Every organization buys goods and services, technology, professional support, materials, and more. Done well, procurement delivers value, reliability, and compliance. Done poorly, it creates hidden costs, delays, disputes, and reputational risk. This guide highlights 5 practical priorities that help in-house legal, compliance, and procurement teams run a process that is defensible, efficient, and outcome-focused.
1) Build a fair, transparent process
A consistent, documented procurement process reduces the risk of challenges from unsuccessful bidders and helps prevent fraud, bribery, and conflicts of interest. Key building blocks include a board-mandated procurement policy, up-to-date procurement documentation, conflict-of-interest declarations for participants, and training for anyone involved in procurements.
2) Define what you’re buying, clearly and measurably
If the business can’t articulate what it needs, why it needs it, and how success will be measured, legal and procurement teams can’t effectively allocate risk or enforce performance. Strong project initiation and clear service levels, performance indicators, and supplier Q&A processes help ensure suppliers bid on the same understanding of the requirement.

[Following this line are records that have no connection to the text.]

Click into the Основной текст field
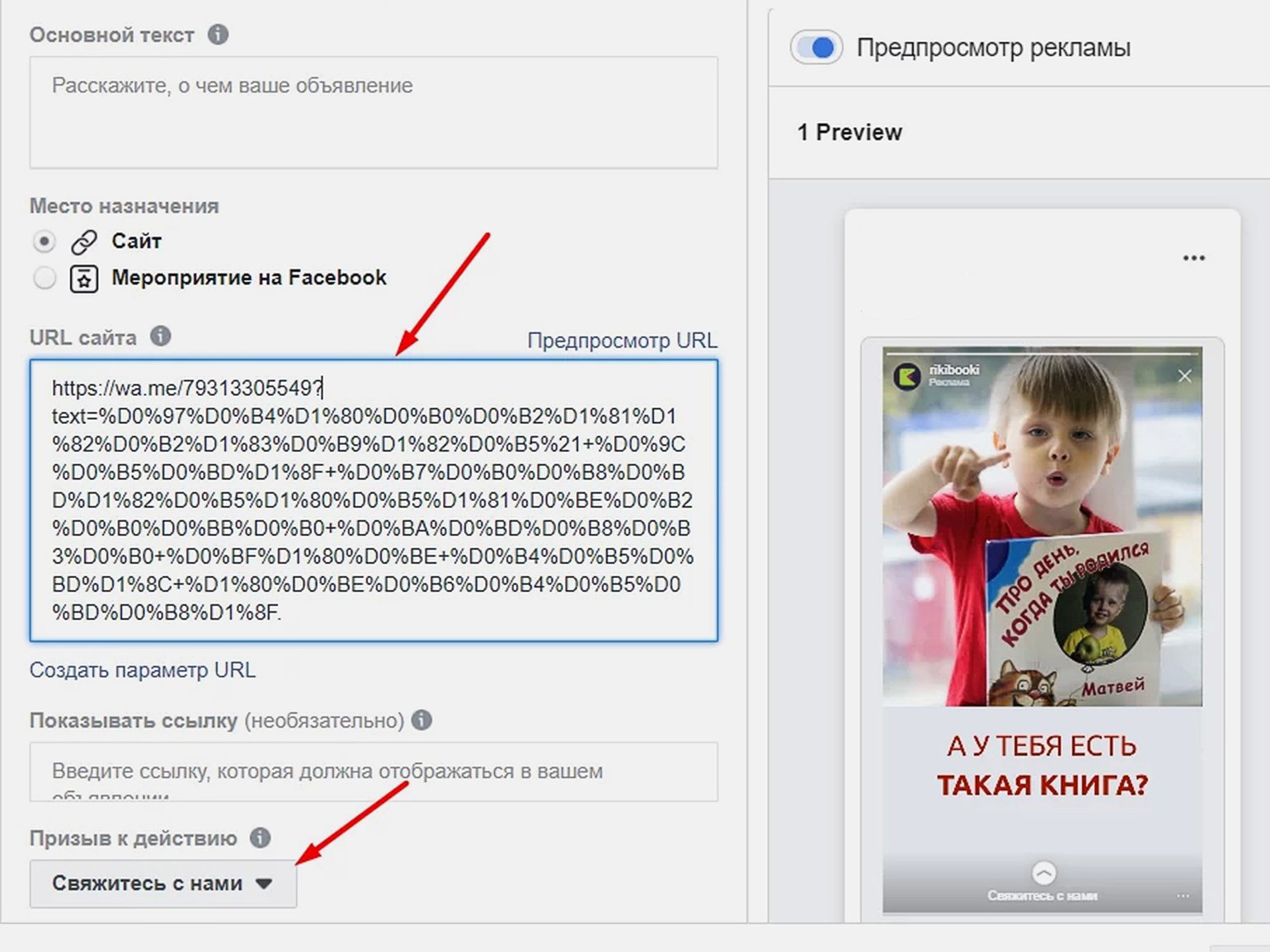 click(x=374, y=113)
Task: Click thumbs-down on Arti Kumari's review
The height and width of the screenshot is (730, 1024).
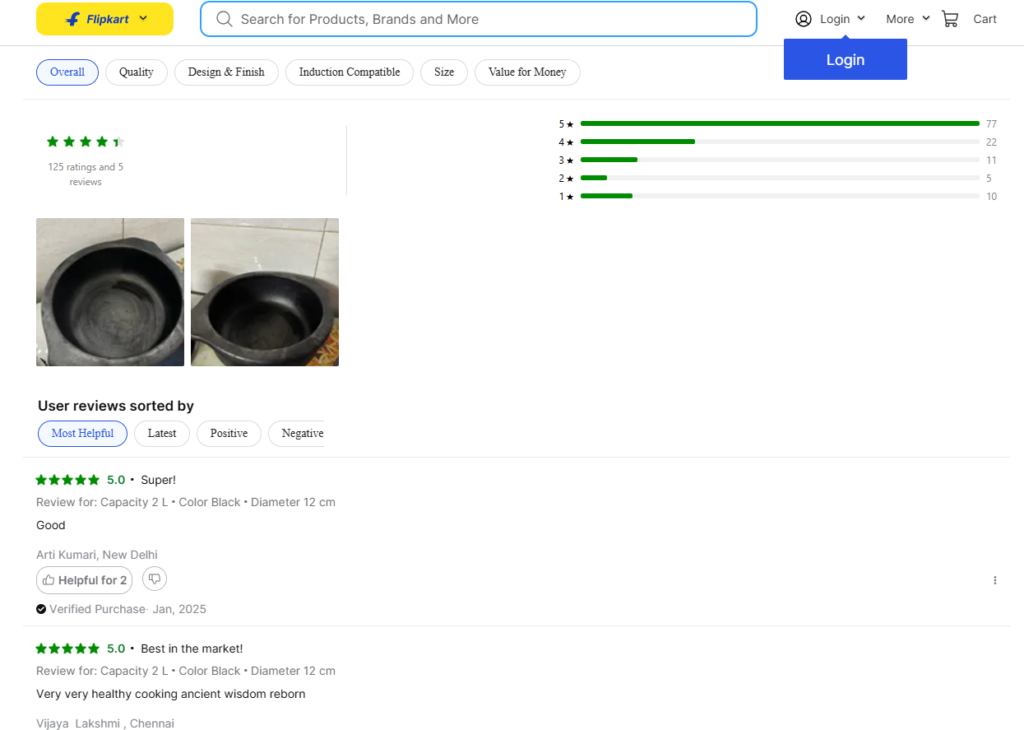Action: pos(154,579)
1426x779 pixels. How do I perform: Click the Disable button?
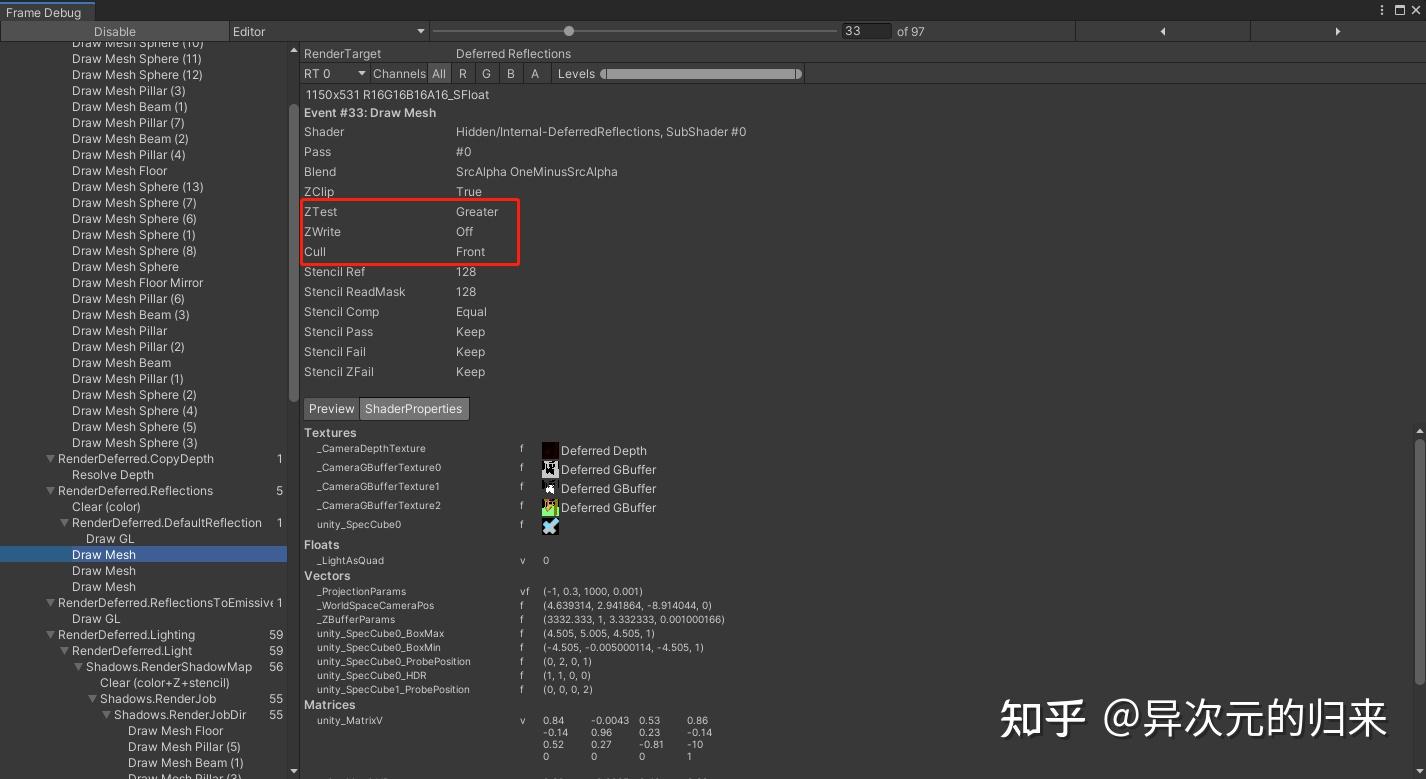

3) Get to the “true price,” not just the sticker price
Lowest cost rarely equals best value. Procurement should evaluate lifetime cost (maintenance, running costs, licensing, financing, disposal), avoid restrictive ordering structures, and manage price increases with clear mechanisms (caps, index-linking, and change control). This is how you prevent “bargains” from turning into budget blowouts
4) Treat timing as a risk factor—not a schedule detail
Timing affects supplier participation, evaluation quality, and delivery success. Before launching, consider whether it’s the right moment (political, economic, regulatory, and technology factors). Then set realistic procurement and delivery timetables with milestones, acceptance criteria, and consequences for delays, plus a clear method for documenting any changes.
5) Choose the right supplier, not just the cheapest
Supplier selection should test financial stability, delivery capability, resilience (continuity, supply chain, logistics), and flexibility in response to changing demand. References and site visits can reveal real-world performance. Cultural fit matters too because long-term relationships fail when expectations and ways of working don’t align.
Don’t skip the final steps
After selection, ensure the contract aligns with the deal, internal approvals are followed, signatures are obtained before work starts, invoicing runs smoothly, and contract management is set up to keep performance on track.